MAX HOLTZEM
 

 
 
CORRESPONDENCE WITH PETER GROSS

Letter #5
 
Mr. Peter W. Gross                                                               Feb. 1st, 1964
Princeton, N.J.
 
     Dear Pete,
               I hope you will allow my use of your first name, but I feel I know you quite well as being a good boy for having send my treasured album sheets and clippings back
     Tell me did you make copies for you of my "Short Biography" and "Aero Digest, Personairlities"? If not I send it again. Today I enclose "Ein Bayrischer Komet" and "A Bavarian Eagle" you may find the stories amusing
     Your last letter #6 from Jan. 23, tells me that you are realy happy with my sendings, this pleases me. If you can use them, feel free to do it - may be some day my book will still come out?. I will go and see Lonnie Raider this coming week. Puglisi arranged that and we see if he can go ahead with presenting me to the public. The poor fellow is in bad shape with his legs, goes daily to the Hospital for more than a year and does not get better; I feel veyr sorry for him.
     You like to know how the flying was in the old days? it was lots of fun and I experienced many funy stories indeed from the pre-war time on; all thru my life as an aviator. I liked the light Es, Ba and Trim with rotary motors very much. That was the real flying, like the birds playing in the wind; if you were a good pilot and understood to handle the rotary engine right. -(the castor oil smell was not good for all, but agree with me very well). As for their rigidness and safety, well when they were rigged the ones with warping wings, stick in Center, you had to hold the stick there, let it loose the ship would roll (the freshness of the wood would the wings cause to bend, throw the stick to one side) so you had to fly the contraption all the time. Also with no stabilizer nor fin she would go in all directions when let loose and the feel on the controls was much more sensitive then on more modern planes. The rotary motor ha ha you had either all or nothing, no ideling, one throttle for air and one for gas, and you mixed the right proportion for taxying, start, different altitudes, glide, immediate response for all eventualities yourself. All the gas-combustion in the crankcase, sometimes exploding when the automatic intake valve build-in on top of the piston blew... I could hear on the sound in flight when it soon would come. I told them; they could not hear not give it to a pupil, and I had actually to fly it till it happened. I circled at low altitude, ready at any moment to cut the switch (pushbutton at the stick-top and main switch) and threw myself right into the field from any directional angle. That happened till I started to land the plane into the farthest away spot, so they had to push the plane all the way across the field to the repair shop. As for their safety, well (I was always lucky---).

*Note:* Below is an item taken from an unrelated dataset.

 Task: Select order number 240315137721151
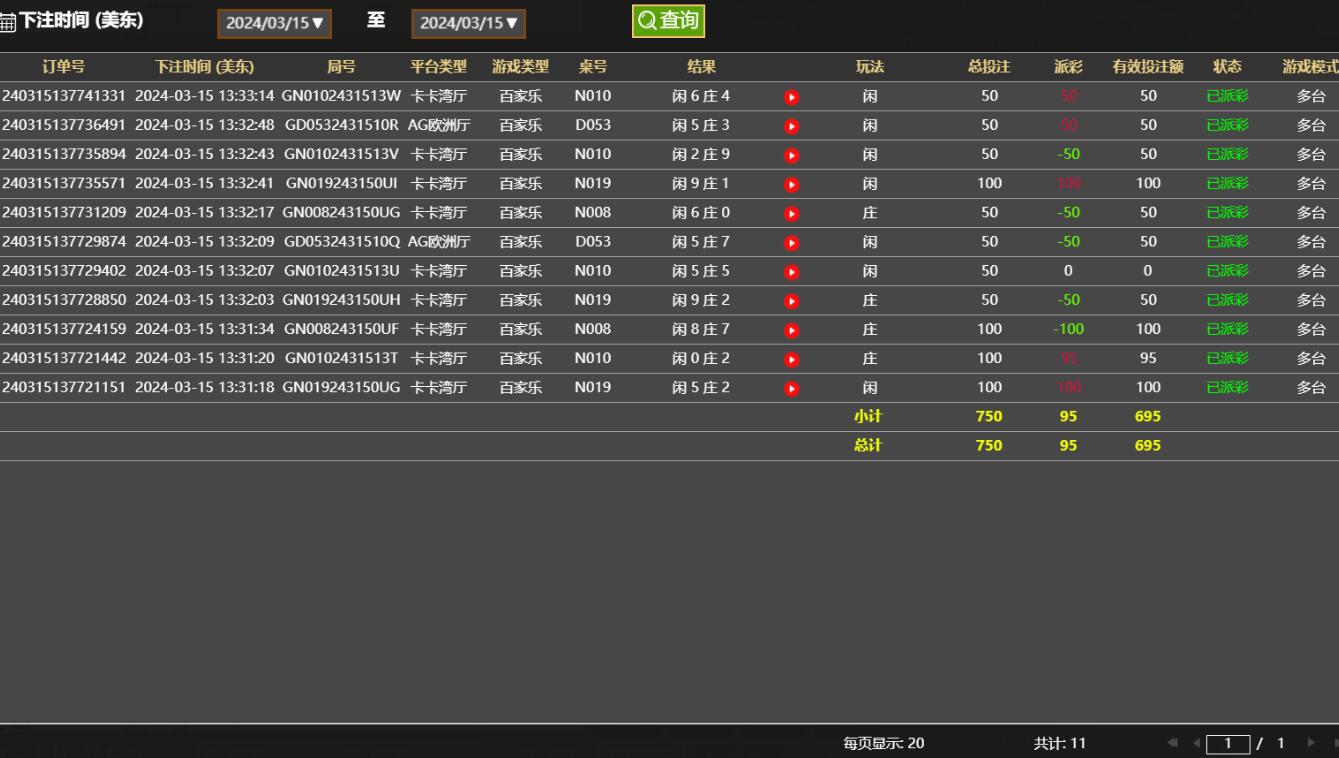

     Here is a quick story I lived thru with one of my old Pfalz parasols. One day in early 1915 they gave me in Schleischeim one of my much used parasols overhauled... I took-off, circle the field and feel right; at the begin that something was wrong; she sailed thru the air - pitching is the right word - in soft and long oscillations as if I would move the stick very lightley for and back, but I did not! The bolts must have been left out in the elevator tube-spars ? He... I come in most carefully, taxi-up, inspect tail the bolts were in...well, sheered off?! we held the control horns and moved the elevators by hand, O.K. That wasn't it. So up again, my monteur wanted to go along, I sany NO -, I go. The same thing is happening, a terrible feeling of "suspence"... I land, taxi-up, the experts start looking all over. I had left the front-seat, look at the tail, find nothing wrong, walk around to the R.H. side, pull out my cigaret-stui, light a cigarette and lean against the fuselage right were the rear seat is. While my back pushes against the fuselage I feel it gives...I turn aroung and try with my hands, I push and -holy smoke, it moves in and out and again... right where the cabane-strut-fitting graps around the fuselage spars it moves, it's broken! We unrapped the linnen tape around the spar, there was a bolt going straight thru the middle of the spar and the other-one too broken clear thru....at the hole. The rear fuselage was held on only by the section diagonal-wires and the floor parts and by the linnen tape warping around the fuselage spar. If I had allowed the mechanic to come along, his added weight at exactly the section behind the broken spars would have been perhaps too much....
     That answers your question about the weekness I experienced in the Pfalz-Parasol.
     As to compare the Pfalz D-XV and D-III with the Fokker D-VII; Both Pfalz had not the good performing as the Fokker. They werenot clumpsy; I liked them both. You had to be a good pilot, they spun like hell-- the Fok.D-VII did not spin, but it was much easier to fly, it was very stabil.
     For me as a stunt-pilot, I liked the Pfalz. And I loved'em all there were so many others. But this must be all for today.
                               Geetings,
Max Holtzem
Max Holtzem
Letter from Edgar B. Smith's estate collection,
submitted by his son, Donald M. Smith, holder of estate.